* Data to examine *
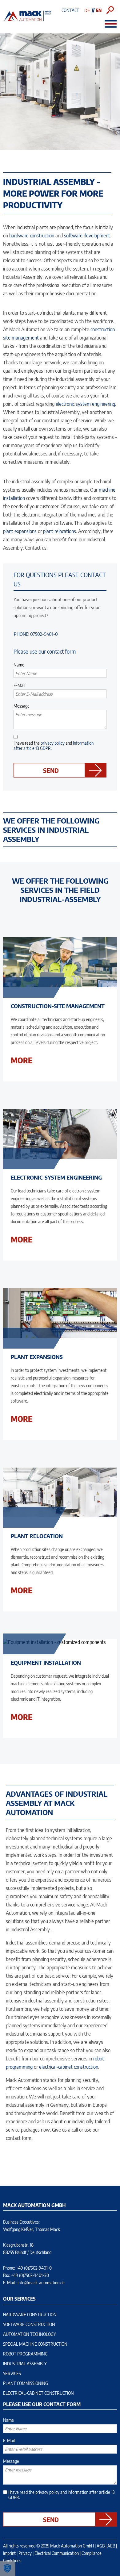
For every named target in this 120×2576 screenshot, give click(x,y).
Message (22, 705)
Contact (70, 10)
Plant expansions (37, 1356)
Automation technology (29, 2334)
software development (87, 235)
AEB (111, 2545)
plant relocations (59, 531)
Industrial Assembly (25, 2363)
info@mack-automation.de (41, 2282)
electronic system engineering (85, 404)
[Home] (27, 20)
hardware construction (31, 235)
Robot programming (25, 2353)
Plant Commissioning (25, 2383)
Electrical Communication (56, 2553)
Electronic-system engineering (56, 1177)
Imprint (9, 2553)
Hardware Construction (30, 2314)
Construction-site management (58, 1005)
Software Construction (29, 2324)
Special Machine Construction (35, 2344)
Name (19, 664)
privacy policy (53, 743)
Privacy (25, 2553)
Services (12, 2373)
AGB (101, 2545)
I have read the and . (54, 745)
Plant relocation (37, 1535)
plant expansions (20, 531)
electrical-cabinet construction (68, 2067)
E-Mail (19, 685)
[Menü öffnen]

* Try it *
Say how many of the lines above include the string "expansions", and give no other words.

* Result of this exercise *
2